== Extracted text ==
Maintaining a database of this type and keeping it from becoming corrupted is hard. And while it
will probably be smaller than the sum of all the original text, it probably won't be that
much smaller; remember that the few hundred most common words are going to all have hundreds of
thousands of pointers. It might still fit in RAM; really it has to because when you add a
post you're tacking new pointers onto hundreds of widely separated data structures. As those
pointer lists grow you will have to move them around and garbage collect the storage space in real
time. If they're on disk you'll burn out the force coil trying to get to them all.
The word index helps with overhead, but it also moves a lot of heavy lifting from the search itself
to realtime index maintenance. And at the risk of repeating myself, let me say that writing an
engine to keep all those word pointer lists updated and handy is hard. You will certainly
write it in a higher-level language if you're not a complete masochist. If you get lazy and try to
use the RDBMS to do it you'll find that it still slows to a crawl, now when you leave a post
instead of when you do a search. This kind of thing has to be somewhat optimized. You'll have
more fun than the law allows trying to debug it (especially under real world load conditions), and
Gaia help you if it gets corrupted.
My modest proposal was to simply tack every new post to the end of a big text file as
they're created, and write a really efficient parser to scan it. At first this sounds like, soooo
1980. But on reflection, you'll see that it's not 1980 at all -- it wouldn't have been possible,
much less practical in 1980.
In 1981 I was privileged to visit a major Air Force computer installation that featured a Cray I
processor -- the famous "C" with the bench around it and its freon-cooled circuit boards. It had
eight megabytes of RAM and sixteen vector CPU's working in parallel to achieve about 100 megaflops
performance. Disk and tape drives filled a room the size of a small warehouse. The 80 megabyte
removable-platter hard disks, with media the size and shape of a cake, had access times reckoned in
tenths of a second. We were told that this machine was used, among other things, to sort Exxon's
100 million record mailing list.
You no longer need a ten million dollar supercomputer to do that. And you'd no longer bother with
vector processing and the many tricks that were necessary to optimize memory and disk paging on a
dataset that size. And similarly, as recently as 1990 searching a seven-gigabyte dataset on a
personal computer would have been well nigh impossible without a lot of fancy indexing and careful
memory and disk management.
But it's 2004, not 1990, and things have changed.
Right now it is not hard to find hard disks with over 100 megabyte per second sustained transfer
rates. This means you could load and scan seven gigabytes in about a minute. While that sounds
like terrible performance there are several reasons why it is actually acceptable.
- Most searches don't scan the entire database; so if you follow Scoop's convention and keep the
stories in a separate, smaller pile, only the comment search will have the performance problem.
- Searches are already limited by default to a more modest "current" dataset.
- Searches terminate and return results when a page of results has been acquired; on most
searches this will not require scanning the whole DB.

== Dataset entries ==

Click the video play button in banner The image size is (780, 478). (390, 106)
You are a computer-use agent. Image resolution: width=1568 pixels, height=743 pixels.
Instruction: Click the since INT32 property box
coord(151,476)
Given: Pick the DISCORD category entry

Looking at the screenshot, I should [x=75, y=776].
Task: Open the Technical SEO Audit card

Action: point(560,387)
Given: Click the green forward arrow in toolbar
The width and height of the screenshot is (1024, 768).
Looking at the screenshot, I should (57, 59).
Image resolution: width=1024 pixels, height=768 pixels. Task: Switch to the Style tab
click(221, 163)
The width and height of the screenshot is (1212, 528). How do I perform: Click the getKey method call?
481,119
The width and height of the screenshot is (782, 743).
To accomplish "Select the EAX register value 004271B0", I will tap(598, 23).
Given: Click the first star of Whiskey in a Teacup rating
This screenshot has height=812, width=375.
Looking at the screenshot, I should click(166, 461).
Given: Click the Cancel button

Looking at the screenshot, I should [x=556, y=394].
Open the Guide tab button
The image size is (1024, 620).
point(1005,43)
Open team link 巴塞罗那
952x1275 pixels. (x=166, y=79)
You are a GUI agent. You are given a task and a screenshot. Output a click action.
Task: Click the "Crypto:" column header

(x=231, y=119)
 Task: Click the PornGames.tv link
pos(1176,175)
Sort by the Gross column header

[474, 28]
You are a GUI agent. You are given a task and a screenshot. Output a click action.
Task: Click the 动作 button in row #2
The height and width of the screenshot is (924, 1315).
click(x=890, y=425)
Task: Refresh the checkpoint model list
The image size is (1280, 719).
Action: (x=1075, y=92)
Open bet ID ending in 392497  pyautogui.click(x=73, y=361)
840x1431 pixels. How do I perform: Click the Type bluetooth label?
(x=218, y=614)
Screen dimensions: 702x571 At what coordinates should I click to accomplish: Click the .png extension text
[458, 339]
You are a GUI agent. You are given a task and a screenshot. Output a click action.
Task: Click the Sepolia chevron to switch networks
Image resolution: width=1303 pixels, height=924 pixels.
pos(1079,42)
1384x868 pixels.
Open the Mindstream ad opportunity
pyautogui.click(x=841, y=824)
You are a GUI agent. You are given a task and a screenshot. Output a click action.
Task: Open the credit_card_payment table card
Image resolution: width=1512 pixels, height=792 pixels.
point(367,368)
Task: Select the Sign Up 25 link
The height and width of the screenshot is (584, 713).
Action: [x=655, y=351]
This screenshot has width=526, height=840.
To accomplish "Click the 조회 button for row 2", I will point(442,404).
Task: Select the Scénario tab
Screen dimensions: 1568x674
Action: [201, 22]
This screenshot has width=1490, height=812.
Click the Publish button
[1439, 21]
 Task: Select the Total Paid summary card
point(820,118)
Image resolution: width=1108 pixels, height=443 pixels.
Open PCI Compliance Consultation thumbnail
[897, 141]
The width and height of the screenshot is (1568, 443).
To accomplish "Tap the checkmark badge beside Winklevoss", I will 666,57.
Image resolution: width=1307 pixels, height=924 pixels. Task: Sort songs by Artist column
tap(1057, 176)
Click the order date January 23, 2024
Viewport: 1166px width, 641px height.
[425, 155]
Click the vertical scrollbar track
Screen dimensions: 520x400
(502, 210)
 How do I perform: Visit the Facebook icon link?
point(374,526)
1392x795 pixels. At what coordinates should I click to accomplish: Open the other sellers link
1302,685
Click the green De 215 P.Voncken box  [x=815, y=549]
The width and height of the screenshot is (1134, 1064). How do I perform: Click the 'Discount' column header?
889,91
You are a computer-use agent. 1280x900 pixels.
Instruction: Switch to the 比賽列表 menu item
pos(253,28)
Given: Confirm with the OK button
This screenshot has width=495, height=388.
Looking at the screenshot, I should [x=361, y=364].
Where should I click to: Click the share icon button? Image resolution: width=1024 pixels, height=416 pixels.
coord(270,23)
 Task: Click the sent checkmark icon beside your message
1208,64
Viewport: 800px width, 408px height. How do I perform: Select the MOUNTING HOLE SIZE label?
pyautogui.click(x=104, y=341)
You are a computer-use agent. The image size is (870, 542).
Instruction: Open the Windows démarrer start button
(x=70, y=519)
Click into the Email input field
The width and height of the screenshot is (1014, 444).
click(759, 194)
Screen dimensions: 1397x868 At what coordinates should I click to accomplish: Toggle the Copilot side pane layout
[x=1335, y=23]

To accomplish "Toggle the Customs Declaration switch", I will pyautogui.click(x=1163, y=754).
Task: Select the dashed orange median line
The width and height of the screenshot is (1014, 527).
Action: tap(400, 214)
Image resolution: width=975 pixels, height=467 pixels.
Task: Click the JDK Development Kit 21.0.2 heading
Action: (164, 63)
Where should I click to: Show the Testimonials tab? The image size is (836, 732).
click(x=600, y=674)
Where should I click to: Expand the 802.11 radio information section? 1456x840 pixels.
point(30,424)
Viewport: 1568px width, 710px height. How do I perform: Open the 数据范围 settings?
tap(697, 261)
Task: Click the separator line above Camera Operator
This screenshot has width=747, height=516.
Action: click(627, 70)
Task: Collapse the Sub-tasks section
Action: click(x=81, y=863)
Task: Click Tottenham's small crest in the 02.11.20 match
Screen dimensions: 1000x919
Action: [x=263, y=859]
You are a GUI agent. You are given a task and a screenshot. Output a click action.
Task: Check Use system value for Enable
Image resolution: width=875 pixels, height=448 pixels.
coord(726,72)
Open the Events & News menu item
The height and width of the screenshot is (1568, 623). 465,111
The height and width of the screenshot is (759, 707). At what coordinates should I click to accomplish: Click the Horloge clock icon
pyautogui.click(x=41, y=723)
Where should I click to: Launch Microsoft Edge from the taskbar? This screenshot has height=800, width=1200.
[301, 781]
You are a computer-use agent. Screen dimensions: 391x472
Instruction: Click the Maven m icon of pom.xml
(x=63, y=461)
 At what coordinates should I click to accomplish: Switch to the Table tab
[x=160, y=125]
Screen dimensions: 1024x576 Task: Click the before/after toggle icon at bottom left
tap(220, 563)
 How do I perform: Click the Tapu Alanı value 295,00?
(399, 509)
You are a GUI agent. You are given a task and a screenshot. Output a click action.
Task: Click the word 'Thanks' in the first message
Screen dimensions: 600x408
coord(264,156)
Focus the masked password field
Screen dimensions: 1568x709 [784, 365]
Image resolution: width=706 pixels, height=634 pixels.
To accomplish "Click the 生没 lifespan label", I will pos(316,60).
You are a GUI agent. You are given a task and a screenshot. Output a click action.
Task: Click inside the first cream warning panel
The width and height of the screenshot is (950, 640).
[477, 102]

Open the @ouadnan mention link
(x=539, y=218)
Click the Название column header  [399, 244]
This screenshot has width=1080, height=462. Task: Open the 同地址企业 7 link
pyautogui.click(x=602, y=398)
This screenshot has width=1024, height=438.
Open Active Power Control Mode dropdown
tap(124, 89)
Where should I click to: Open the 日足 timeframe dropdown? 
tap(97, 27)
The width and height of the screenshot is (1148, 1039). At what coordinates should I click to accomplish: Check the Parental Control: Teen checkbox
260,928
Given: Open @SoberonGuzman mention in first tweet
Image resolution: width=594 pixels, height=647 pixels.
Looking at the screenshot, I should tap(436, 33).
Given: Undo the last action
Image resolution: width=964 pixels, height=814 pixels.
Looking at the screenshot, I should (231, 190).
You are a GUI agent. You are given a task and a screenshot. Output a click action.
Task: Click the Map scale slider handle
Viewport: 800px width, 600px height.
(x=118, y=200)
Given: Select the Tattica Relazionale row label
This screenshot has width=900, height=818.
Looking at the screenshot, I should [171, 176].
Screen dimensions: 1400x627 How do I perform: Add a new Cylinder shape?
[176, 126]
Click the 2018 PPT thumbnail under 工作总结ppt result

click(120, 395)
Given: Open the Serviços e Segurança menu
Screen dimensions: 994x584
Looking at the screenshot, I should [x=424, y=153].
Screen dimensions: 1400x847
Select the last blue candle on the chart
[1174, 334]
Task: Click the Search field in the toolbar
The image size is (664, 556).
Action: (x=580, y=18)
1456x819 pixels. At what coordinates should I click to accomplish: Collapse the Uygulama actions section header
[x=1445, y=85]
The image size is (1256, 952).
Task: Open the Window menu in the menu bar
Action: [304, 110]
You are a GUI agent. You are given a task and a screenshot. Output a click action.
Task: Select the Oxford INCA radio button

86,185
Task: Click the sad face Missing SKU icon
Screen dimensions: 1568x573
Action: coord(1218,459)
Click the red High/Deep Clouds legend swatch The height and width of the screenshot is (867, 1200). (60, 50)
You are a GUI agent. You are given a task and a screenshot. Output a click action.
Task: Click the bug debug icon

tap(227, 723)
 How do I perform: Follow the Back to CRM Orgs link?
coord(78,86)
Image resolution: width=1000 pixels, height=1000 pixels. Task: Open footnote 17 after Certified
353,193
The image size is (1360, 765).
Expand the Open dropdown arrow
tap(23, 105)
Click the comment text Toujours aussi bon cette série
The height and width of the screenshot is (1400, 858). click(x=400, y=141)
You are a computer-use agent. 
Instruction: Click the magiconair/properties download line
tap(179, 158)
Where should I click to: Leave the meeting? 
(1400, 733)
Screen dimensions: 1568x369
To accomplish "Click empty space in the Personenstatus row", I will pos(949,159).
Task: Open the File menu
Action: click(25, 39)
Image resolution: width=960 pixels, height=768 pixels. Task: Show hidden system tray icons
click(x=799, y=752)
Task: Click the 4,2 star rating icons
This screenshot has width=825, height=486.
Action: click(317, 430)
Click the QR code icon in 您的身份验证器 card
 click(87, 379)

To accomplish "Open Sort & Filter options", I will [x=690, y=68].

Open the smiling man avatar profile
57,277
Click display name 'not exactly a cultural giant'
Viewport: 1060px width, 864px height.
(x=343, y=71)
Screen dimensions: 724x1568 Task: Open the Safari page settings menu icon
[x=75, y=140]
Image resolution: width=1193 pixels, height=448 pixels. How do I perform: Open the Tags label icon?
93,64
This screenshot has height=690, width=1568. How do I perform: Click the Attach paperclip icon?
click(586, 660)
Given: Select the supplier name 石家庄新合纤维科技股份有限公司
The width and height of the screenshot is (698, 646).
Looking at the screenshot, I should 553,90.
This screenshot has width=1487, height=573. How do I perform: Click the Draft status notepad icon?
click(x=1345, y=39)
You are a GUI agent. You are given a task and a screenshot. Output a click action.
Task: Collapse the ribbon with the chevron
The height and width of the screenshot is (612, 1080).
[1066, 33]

== Parts of the exercise ==
[A] Answer these about the post on search performance:
(i) How much RAM did the Cray I seen in 1981 have?
(ii) What sustained transfer rate does the post give for hard disks that are not hard to find in 2004?
(iii) Under the writer's proposal, where does each new post go?
[B] Can you extend the post on search performance, carrying on after its final bullet point?

== Expected answers ==
[A]
(i) Eight megabytes.
(ii) Over 100 megabytes per second.
(iii) It is tacked onto the end of a big text file.

[B]
- The time required for a search is definite and predictable, so the user can be given
appropriate status indications.
- As blocks are loaded into RAM they can be used for all ongoing concurrent searches, so while
one worst-case search might take 60 seconds, a thousand concurrent worst-case searches will
also take 60 seconds.
- The effect on the main database is effectively zero.
Now it's possible to argue that 60 seconds is entirely too long for a search to complete, and if I
was doing a lot of arcane searches I'd probably agree. But this is on the order of how long
archive comment searches were taking anyway before the plug was pulled; and it's on the order of
how long searches take on many web BBS systems.
The advantage here is that the search routine spends nearly all of its time waiting for the hard
drive to load another block, so that no matter how many searches are requested none of them will
ever take more than the predictable worst-case time and the effect on K5's other functionality will
be unnoticeable. And it was the effect on K5's other functionality more than anything else that
made it a problem for the site.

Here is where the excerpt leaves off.